Mobile VR headsets are not genuine VR, because they use a phone as the screen and compute source. These headsets require the input of a smartphone, which is often high end (and expensive) and turns your phone into a pseudo VR computer. This means the headsets themselves are basically nothing but plastic and lenses. True, yet the way the image is produced is rather interesting.
Traditionally VR headsets have two screens that are high pixel density because your face is less than 2in away, but a phone doesn’t have two high resolution screens. It has one. Essentially, your phone will render the same image twice but offset for each eye. But just because the way it works is cool does not mean it produces results that are equally cool. When you split the screen in half you only have half the resolution you would normally have. Not always a great thing when it’s so close.

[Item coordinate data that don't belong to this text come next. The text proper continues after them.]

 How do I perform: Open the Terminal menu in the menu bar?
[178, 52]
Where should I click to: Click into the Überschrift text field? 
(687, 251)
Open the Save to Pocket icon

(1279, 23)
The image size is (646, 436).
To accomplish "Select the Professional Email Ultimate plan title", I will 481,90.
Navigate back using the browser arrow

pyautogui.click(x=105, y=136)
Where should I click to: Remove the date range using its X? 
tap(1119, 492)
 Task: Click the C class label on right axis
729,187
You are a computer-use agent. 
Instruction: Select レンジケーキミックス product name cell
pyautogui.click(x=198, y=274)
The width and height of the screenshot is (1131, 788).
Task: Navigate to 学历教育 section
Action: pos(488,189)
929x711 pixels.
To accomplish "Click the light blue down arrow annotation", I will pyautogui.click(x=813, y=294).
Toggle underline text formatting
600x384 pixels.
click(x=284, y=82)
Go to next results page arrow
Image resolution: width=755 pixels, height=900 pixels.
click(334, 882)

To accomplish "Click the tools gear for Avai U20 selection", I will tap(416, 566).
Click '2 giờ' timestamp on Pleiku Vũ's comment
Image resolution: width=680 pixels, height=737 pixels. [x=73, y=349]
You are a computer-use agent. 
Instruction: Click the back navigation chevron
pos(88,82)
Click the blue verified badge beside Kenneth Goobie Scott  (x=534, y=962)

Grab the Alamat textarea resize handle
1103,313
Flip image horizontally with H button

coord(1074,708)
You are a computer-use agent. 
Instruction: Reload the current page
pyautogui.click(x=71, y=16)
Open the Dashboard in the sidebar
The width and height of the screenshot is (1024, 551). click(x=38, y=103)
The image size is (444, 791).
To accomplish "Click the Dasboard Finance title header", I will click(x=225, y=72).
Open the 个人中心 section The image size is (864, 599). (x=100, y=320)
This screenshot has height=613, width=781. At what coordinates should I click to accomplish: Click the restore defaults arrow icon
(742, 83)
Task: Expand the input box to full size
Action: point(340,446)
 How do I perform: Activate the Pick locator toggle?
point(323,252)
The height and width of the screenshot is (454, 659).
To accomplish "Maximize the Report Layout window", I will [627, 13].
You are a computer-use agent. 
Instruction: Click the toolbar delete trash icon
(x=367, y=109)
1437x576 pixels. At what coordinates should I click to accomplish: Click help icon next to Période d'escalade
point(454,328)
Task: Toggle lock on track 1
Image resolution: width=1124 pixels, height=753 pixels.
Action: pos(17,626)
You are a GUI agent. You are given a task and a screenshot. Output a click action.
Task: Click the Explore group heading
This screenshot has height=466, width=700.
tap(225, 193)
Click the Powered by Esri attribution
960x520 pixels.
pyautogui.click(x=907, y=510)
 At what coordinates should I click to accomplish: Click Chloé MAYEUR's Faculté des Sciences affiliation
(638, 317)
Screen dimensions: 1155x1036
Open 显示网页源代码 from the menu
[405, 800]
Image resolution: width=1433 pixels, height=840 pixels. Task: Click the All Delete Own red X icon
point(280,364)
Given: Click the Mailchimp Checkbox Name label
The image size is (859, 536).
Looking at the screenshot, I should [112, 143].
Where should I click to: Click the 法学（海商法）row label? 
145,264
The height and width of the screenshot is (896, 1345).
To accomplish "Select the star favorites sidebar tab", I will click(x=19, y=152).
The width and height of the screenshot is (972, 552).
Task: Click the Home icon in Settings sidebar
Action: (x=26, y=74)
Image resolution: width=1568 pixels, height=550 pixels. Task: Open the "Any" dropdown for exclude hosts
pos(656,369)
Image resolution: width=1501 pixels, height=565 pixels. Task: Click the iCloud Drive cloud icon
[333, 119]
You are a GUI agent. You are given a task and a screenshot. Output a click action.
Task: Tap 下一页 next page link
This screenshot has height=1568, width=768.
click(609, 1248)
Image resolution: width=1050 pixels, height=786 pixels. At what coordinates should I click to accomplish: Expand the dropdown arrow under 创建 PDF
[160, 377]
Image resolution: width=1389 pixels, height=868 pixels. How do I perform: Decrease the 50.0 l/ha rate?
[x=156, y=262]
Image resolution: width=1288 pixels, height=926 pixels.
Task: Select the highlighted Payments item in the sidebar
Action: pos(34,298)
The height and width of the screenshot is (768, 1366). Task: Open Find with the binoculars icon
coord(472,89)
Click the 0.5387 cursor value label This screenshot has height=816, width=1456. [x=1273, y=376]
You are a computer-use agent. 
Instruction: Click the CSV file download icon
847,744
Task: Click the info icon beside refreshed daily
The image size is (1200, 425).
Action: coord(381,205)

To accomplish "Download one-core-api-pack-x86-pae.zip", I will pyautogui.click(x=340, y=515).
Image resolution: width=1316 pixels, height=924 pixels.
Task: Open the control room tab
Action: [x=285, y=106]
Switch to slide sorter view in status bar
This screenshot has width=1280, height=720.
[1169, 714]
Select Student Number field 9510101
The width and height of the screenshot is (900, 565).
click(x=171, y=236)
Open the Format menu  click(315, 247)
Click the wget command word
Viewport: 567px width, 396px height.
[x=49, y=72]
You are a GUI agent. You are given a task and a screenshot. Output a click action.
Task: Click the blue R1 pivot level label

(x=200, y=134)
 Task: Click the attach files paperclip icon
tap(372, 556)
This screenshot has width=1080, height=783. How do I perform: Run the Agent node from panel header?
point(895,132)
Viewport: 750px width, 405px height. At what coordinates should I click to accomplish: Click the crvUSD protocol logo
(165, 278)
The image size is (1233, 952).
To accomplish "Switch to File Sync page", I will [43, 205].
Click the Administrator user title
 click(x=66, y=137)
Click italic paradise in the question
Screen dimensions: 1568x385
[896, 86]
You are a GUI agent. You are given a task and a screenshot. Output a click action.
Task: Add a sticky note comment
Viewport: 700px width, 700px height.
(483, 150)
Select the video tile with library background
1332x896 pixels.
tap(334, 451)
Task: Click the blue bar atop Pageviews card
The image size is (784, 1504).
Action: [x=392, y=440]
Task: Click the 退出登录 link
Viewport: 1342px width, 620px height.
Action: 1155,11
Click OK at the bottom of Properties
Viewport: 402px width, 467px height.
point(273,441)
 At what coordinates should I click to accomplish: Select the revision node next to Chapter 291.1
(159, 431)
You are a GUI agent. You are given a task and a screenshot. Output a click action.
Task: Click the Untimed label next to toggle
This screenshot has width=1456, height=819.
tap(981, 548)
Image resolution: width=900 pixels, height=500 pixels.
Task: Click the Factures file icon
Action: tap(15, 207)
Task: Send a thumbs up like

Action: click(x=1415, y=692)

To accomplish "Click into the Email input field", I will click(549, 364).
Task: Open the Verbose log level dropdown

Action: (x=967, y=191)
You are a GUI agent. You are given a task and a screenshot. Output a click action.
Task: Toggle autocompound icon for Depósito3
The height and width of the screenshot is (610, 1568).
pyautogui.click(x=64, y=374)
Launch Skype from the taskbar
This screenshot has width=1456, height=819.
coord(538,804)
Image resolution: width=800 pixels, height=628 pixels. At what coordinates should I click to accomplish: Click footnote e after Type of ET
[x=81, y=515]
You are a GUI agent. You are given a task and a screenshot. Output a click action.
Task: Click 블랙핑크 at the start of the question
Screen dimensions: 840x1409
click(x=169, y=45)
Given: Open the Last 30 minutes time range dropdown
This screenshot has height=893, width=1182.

Surprisingly many companies have hopped on the bandwagon trying to pitch VR as the next big thing in technology. With such powerful names in this game what do they offer? Well both Google and Samsung have released headsets with a similar price range, both for about $80 (you can find some of the newer Samsung models at $100+). There is a small caveat with each of these High-end mobile VR headsets, they both require a specific set of phones. The Samsung Gear VR works with only Samsung branded phones. The Google Daydrem View only works with “Daydream ready” phones, currently only the Pixel and Pixel XL have this compatibility. For the rest of the article I will be referring to mainly these two headsets but, please be aware there are cheaper options such as google carboard.
If you have never tried genuine VR, such as the Oculus or HTC Vive, it may be hard to tell how good Mobile VR is. In my personal experience I can say right off the bat that genuine VR is miles beyond. So instead of focusing on the differences of genuine and mobile I will include the price point.
Mobile VR is special in so many ways and one major thing I have enjoyed is media consumption is very nice on something like Google Daydream. While there is not as much media backing on the Samsung Gear VR, it still has the benefit of being untethered as all the computing is done on your phone as noted above. The lack of a cable attaching you to a PC is much easier to deal with and makes it less of a hassle. But, just because there is no tether does not put Mobile VR above the Vive or Oculus. The comfortability of the mobile headsets is decent for about an hour, if that. The mobile headsets heat up much faster and I often found myself readjusting the headsets bands to make a more secure fit. The biggest fault of these headsets would be they are limited to the resolution to your phone screen and both the Samsung Gear VR and Google Daydream View will be stuck at that resolution. Because the highest resolution main stream phones right now are 1440p images still turn out “blurry” to an average user.
Short answer: yes and no. It is a really cool thing to mess with when you’re bored or you want to ignore everyone around on a plane. But, with the low resolution, fidgety straps, overwhelming heat from the phone, and battery draining it becomes less of a bargain.
So if you have a compatible phone and you want to try it out I would say go ahead and pick one up, but don’t expect to be using it a whole bunch. This also means you shouldn’t buy a phone for VR, not just yet anyways. In general Mobile VR and regular VR both have a ways to go, but one thing is for sure, people are intrigued and are waiting to see what happens next!